U.S. COVID-19 vaccine revelation debunks Washington's lies
U.S. President Donald Trump holds a COVID-19 response press briefing in the Rose Garden of the White House in Washington, U.S., May 11, 2020. /Reuters

U.S. President Donald Trump holds a COVID-19 response press briefing in the Rose Garden of the White House in Washington, U.S., May 11, 2020. /Reuters

Editor's Note: The following article is taken from the Chinese-language opinion column "The Real Point".

President Donald Trump's latest remark that scientists at the U.S. National Institute of Health began developing a COVID-19 vaccine on January 11 has stunned the world. It means that the genome sequence was shared by China in a timely manner and was concealed from the public by Washington, who vilified China after claiming it had not been transparent in sharing the information.

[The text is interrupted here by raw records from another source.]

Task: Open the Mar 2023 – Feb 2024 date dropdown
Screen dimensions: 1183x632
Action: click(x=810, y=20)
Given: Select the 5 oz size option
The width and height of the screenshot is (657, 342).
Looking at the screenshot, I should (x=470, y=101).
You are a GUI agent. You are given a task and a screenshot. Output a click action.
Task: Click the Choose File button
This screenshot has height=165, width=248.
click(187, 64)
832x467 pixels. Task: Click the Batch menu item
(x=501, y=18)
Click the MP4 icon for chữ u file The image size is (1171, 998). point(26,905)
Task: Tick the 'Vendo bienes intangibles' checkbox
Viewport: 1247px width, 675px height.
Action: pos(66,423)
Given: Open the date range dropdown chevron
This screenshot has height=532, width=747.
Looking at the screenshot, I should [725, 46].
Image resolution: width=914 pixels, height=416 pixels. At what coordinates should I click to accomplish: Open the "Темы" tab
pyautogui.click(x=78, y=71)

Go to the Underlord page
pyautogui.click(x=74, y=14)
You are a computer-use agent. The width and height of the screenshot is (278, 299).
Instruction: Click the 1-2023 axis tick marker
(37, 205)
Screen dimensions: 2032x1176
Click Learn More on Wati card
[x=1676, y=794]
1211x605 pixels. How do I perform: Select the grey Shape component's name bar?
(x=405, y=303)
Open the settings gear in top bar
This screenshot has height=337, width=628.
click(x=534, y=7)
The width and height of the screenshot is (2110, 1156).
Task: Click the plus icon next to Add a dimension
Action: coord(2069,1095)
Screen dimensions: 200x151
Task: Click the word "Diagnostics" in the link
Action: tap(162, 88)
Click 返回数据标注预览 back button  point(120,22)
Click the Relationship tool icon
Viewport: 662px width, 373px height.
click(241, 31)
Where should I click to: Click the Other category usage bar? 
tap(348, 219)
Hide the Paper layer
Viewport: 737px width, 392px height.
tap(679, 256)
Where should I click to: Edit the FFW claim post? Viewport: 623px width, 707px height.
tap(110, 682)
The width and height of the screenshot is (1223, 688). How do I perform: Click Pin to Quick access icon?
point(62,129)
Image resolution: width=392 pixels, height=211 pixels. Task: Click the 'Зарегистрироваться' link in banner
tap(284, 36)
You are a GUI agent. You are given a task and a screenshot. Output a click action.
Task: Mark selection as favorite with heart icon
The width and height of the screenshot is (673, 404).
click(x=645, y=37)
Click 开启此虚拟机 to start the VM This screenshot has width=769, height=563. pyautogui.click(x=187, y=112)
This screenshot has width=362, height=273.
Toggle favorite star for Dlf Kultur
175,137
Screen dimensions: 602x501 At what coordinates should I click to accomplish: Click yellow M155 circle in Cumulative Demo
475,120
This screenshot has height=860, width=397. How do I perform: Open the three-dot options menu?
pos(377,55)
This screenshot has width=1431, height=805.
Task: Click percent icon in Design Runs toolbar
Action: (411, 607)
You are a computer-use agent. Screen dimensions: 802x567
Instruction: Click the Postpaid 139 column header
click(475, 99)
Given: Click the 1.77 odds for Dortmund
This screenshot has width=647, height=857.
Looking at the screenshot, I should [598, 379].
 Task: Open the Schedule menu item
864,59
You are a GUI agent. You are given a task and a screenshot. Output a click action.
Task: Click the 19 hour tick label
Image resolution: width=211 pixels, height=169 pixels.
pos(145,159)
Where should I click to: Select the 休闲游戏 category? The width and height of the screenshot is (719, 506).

Robert Redfield, Director of the Centers for Disease Control and Prevention (CDC), said at a recent Congress hearing that the CDC was in contact with its Chinese counterpart and discussed the novel coronavirus issue on January 2. Ten days later, Beijing shared the genome sequence of the virus with the World Health Organization.

"Scientists at the NIH began developing the first vaccine candidate on January 11—think of that—within hours of the virus's genetic code being posted online," said the U.S. president at a press conference on Friday. However, his remarks contradict his previous claim that he didn't know about the virus until late in January. Which statement is true?

His statement means that the government waited two months before declaring a national emergency on March 13, squandering precious time to save lives. It also fuels suspicion concerning the timeline of the COVID-19 outbreak in the U.S., since an increasing number of people now knew that it was spreading across the country long before the date announced by the government.

New Jersey mayor Michael Melham stated last month that he believed he contracted the new coronavirus back in November. The public health department in Santa Clara also identified an individual who had no known history of travel and died of COVID-19 at home on February 6, three weeks ahead of the first fatality confirmed earlier by the federal government.

U.S. media have since reported that 171 people, none of whom had a history of traveling to regions affected by COVID-19, were infected in Florida two months before officials announced it had hit the state. Patients had reported symptoms of the virus as early as on January 1, but the information was removed from the state's official website on May 4 without any given reason.

The Lancet medical journal published an editorial on Saturday entitled "Reviving the US CDC". It notes that the nation's health protection agency "has seen its role minimized and become an ineffective and nominal adviser in the response to contain the spread of the virus."

Concealing information, suppressing science, protecting private interests, evading questions and falsely accusing others have been at the heart of Washington's actions when handling the pandemic. They are also the root causes behind the COVID-19 tragedy currently ravaging the United States and it all begs the question: what are the authorities trying to hide?